Die Soziologin Cornelia Koppetsch wird für schlechtes Handwerk kritisiert, nicht aber für ihr Verständnis für die AfD

Deutschland steht Koppetsch

Von Tom Uhlig

Cornelia Koppetschs Buch »Die Gesellschaft des Zorns« enthält allem Anschein nach Plagiate. Vielen Kulturredaktionen erscheint das wichtiger als die Kooperation der Autorin mit der AfD.

Die Soziologie hat sich ihren Weg zurück ins Frühstücksfernsehen erobert. Nachdem ihr einige Zeit die Philosophie den Platz in Talkshows und im Feuilleton streitig gemacht hat, feiert die Disziplin im Genre der Zeitdiagnosen derzeit ein Comeback. Die neuen soziologischen Werke tragen marktschreierisch ihren umfassenden Erklärungsanspruch im Titel: »Gesellschaft der Singularitäten« (Andreas Reckwitz), »Gesellschaft der Angst« (Heinz Bude), »Abstiegsgesellschaft« (Oliver Nachtwey), »digitale Gesellschaft« (Armin Nassehi) und so weiter. Soziale Phänomene wie Digitalisierung oder Abstiegsangst werden aufgebläht zur Gesellschaftsanalyse, was diesen Büchern, ungeachtet ihrer Qualität, den Beigeschmack von Vermessenheit gibt. 

Am Schluss ihres Buches bedankt sich Koppetsch bei ihren »Bekannten aus der AfD, die mir in vielen Diskussionen ihre gesellschaftlichen Sichtweisen dargelegt haben. 

Doch die Strategie geht auf. Eben diese Zeitdiagnosen mit welterklärendem Impetus sind regelmäßig in den Sachbuchbestsellerlisten vertreten.
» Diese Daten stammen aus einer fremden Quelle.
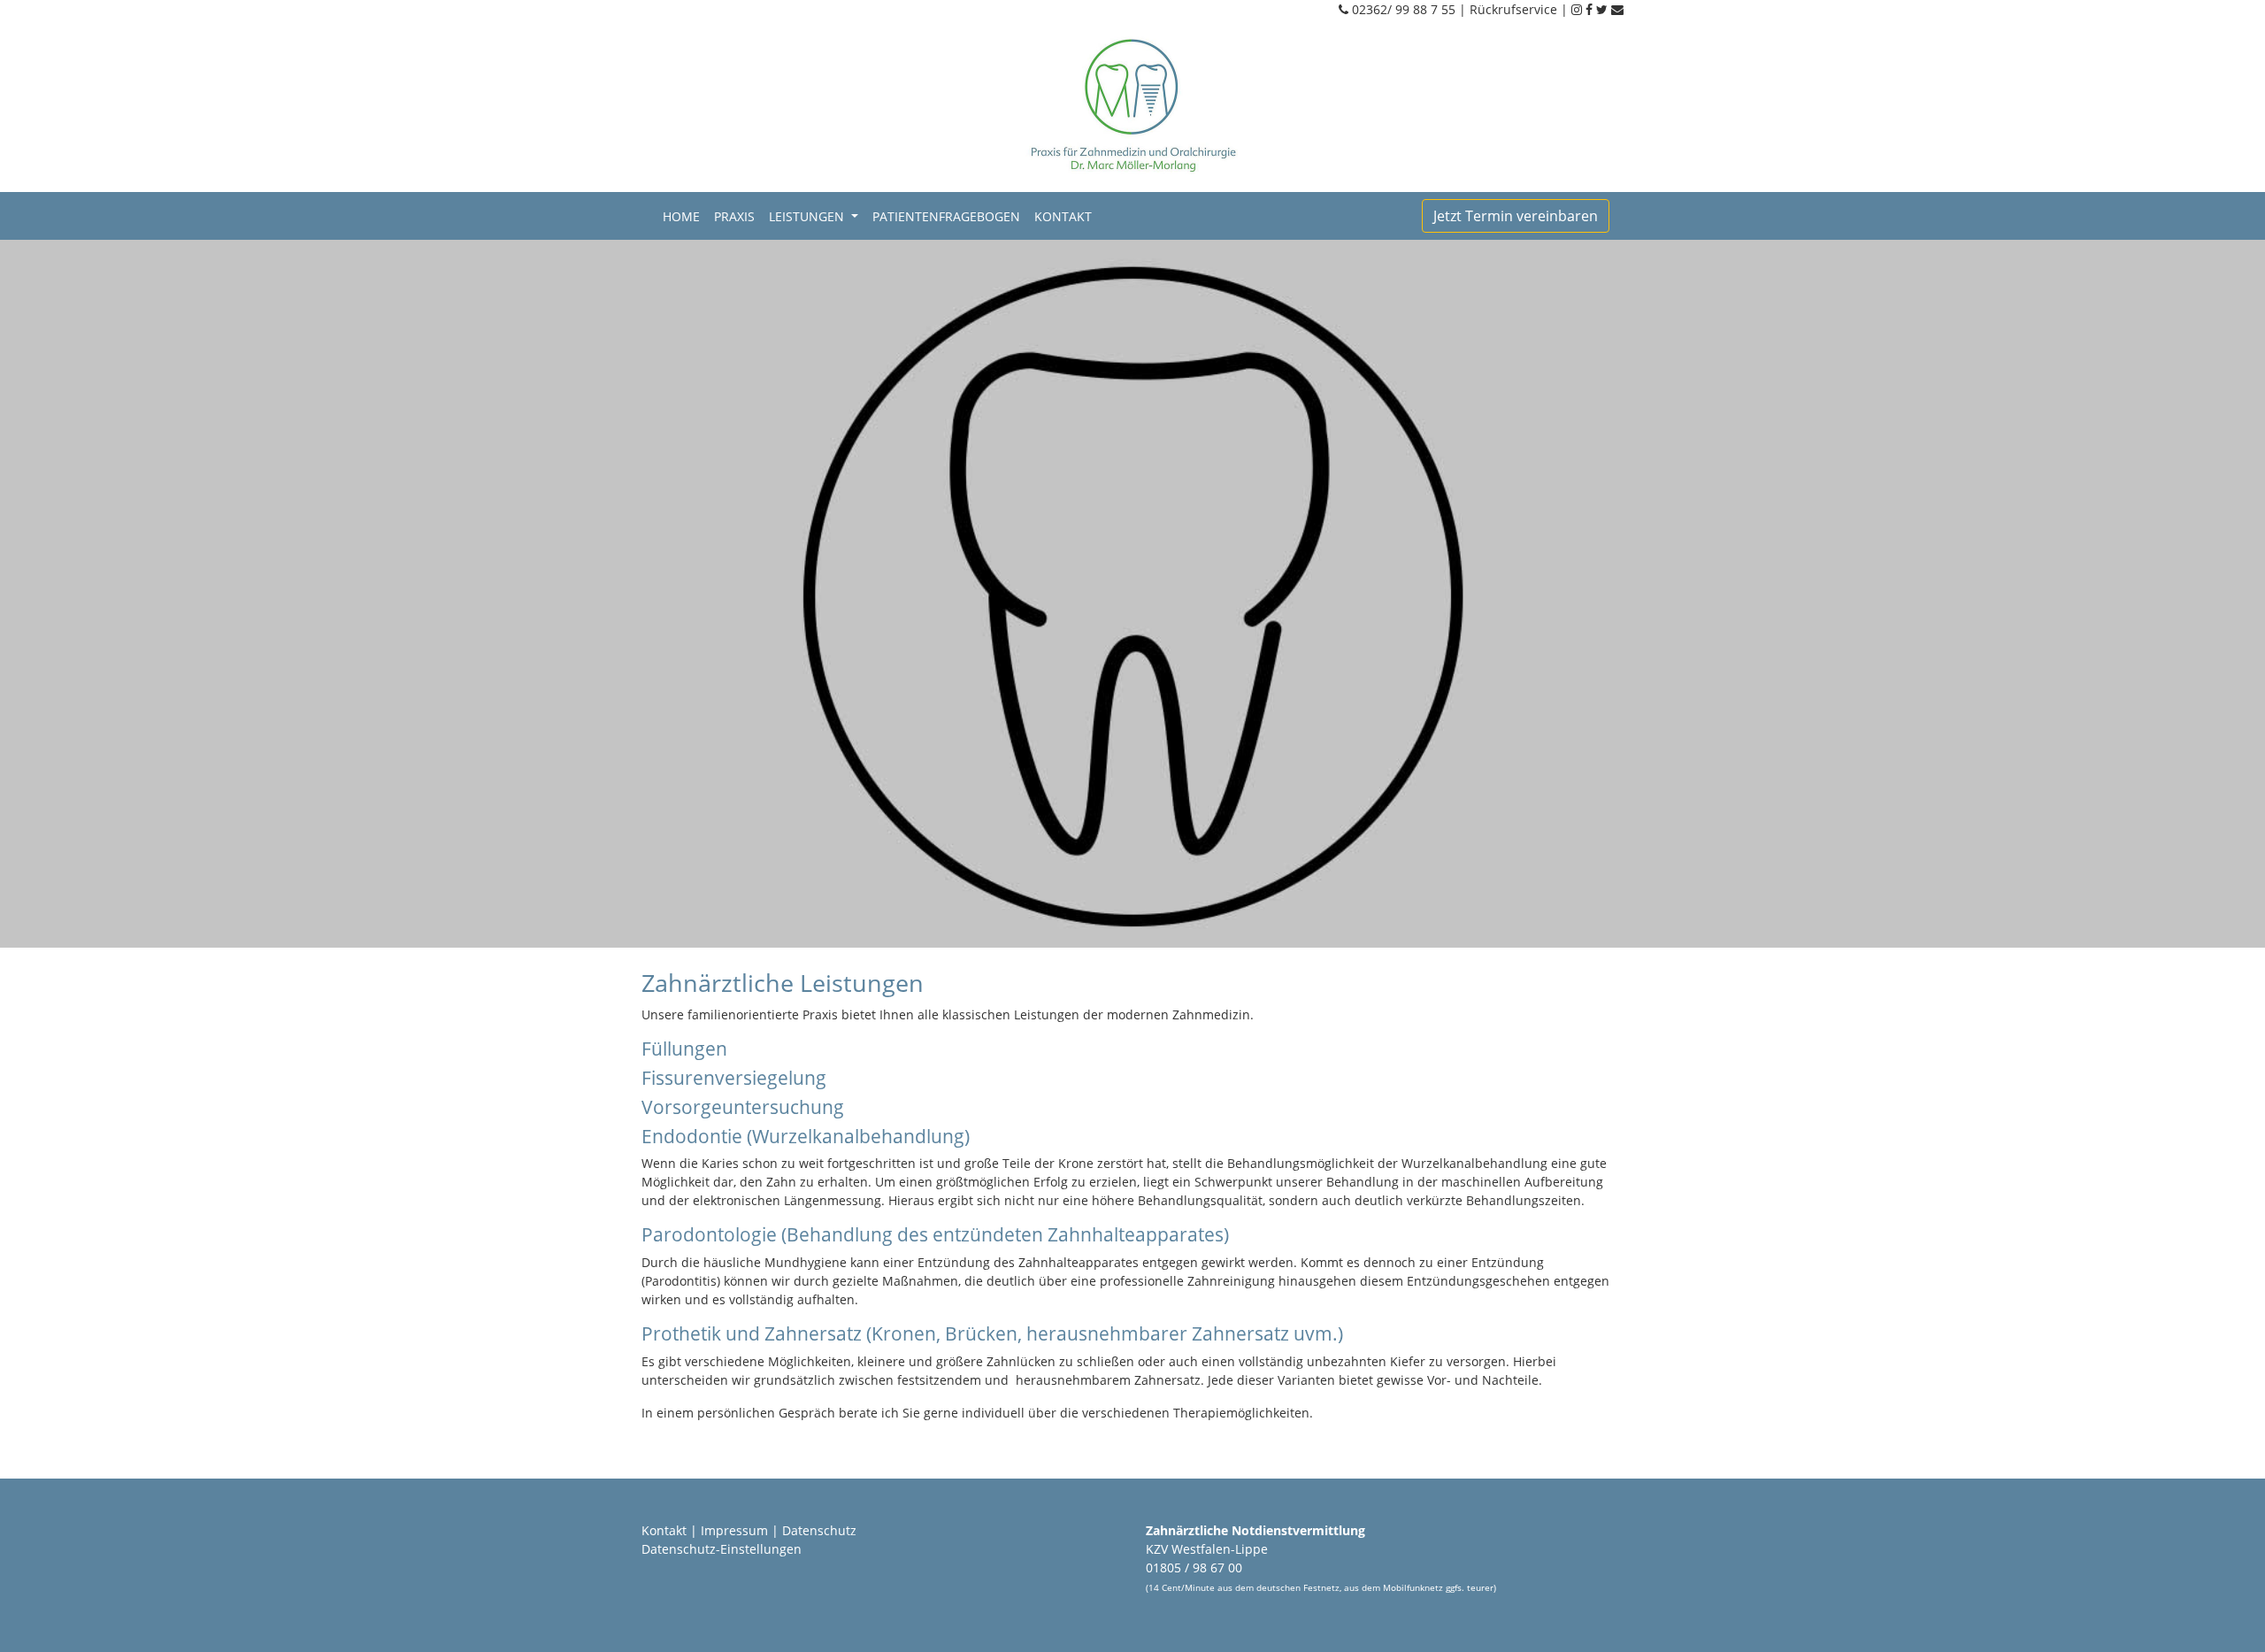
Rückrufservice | (1520, 9)
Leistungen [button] (808, 216)
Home (685, 216)
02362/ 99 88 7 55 (1403, 9)
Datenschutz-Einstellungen (721, 1549)
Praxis (734, 216)
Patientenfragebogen (946, 216)
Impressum (734, 1530)
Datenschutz (819, 1530)
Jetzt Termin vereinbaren (1515, 216)
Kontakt (1063, 216)
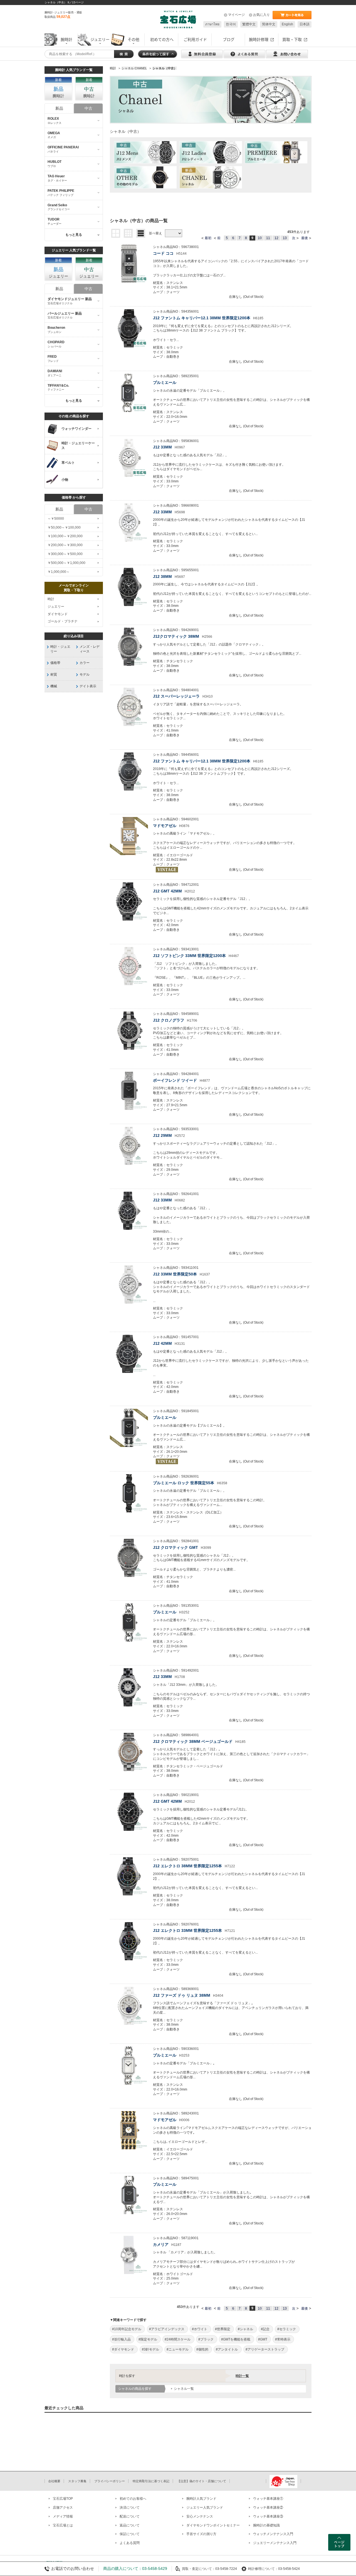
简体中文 (268, 24)
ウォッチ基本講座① (268, 2499)
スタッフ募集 (77, 2481)
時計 (51, 599)
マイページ (236, 15)
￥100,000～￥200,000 (65, 536)
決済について (130, 2507)
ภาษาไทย (212, 24)
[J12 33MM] (129, 458)
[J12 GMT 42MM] (129, 901)
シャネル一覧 (184, 2389)
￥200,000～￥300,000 (65, 545)
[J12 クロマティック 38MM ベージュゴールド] (129, 1752)
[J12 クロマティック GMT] (129, 1558)
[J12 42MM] (129, 1354)
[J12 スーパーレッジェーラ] (129, 707)
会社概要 (54, 2481)
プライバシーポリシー (109, 2481)
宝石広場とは (63, 2525)
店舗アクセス (63, 2507)
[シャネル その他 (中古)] (145, 177)
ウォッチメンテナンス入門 (273, 2534)
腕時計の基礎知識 (266, 2525)
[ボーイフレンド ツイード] (129, 1091)
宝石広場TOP (63, 2499)
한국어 (231, 24)
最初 (208, 238)
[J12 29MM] (129, 1146)
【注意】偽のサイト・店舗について (201, 2481)
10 (260, 238)
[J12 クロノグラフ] (129, 1031)
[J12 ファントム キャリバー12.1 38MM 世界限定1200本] (129, 328)
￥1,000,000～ (59, 572)
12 (276, 238)
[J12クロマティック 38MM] (129, 647)
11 (268, 238)
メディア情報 (63, 2516)
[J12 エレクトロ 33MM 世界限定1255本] (129, 1941)
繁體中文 (249, 24)
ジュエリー (56, 607)
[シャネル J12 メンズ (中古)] (145, 152)
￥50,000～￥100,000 (64, 527)
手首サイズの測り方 (201, 2534)
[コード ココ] (129, 264)
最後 (304, 238)
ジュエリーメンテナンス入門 (274, 2543)
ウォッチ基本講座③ (268, 2516)
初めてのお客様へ (133, 2499)
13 (285, 238)
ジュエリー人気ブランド (204, 2507)
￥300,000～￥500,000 (65, 554)
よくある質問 (130, 2543)
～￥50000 (56, 519)
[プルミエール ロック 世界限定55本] (129, 1493)
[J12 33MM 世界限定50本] (129, 1284)
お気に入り (261, 15)
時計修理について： (263, 2569)
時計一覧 (242, 2376)
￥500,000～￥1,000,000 (66, 563)
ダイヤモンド (58, 614)
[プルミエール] (129, 393)
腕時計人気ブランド (201, 2499)
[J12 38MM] (129, 587)
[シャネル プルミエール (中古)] (276, 152)
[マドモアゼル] (129, 836)
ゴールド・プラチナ (63, 621)
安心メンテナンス (199, 2516)
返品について (130, 2525)
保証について (130, 2534)
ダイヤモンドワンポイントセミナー (213, 2525)
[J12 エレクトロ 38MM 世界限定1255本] (129, 1876)
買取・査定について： (198, 2569)
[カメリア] (129, 2255)
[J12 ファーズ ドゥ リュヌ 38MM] (129, 2006)
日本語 (305, 24)
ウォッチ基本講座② (268, 2507)
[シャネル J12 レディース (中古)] (210, 152)
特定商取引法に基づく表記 (151, 2481)
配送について (130, 2516)
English (287, 24)
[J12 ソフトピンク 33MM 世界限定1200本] (129, 966)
Ihre Machart schwankt zwischen Populärwissenschaft und akademisch-soziologischer Forschung. Thesen, die zwar hübsch formuliert, aber nicht plausibel begründet werden, spekulieren auf die Gutgläubigkeit der Lesenden. 

In »Gesellschaft der Singularitäten« untermauert beispielsweise der Sozio­loge Andreas Reckwitz seine These einer fortschreitenden Individualisierung der Gesellschaft mit Verweis auf das Phänomen des data tracking, »in dem die anonymen Algorithmen den einzigartigen Bewegungspfad des Users registrieren, um ihn in seinen ganz spezifischen Konsumpräferenzen oder politischen Haltungen zu adressieren«. Dabei muss man diesen Umstand nicht als Ausdruck einer fortgesetzten Singularisierung verstehen, sondern könnte genau umgekehrt beschreiben: Ein spezifisches, womöglich besonderes Begehren soll identisch gemacht werden mit dem verfügbaren Warenangebot. Solche Ambivalenz gehört dazu, wenn man eine Gesellschaft beschreiben will, die von Widersprüchen durchzogen ist.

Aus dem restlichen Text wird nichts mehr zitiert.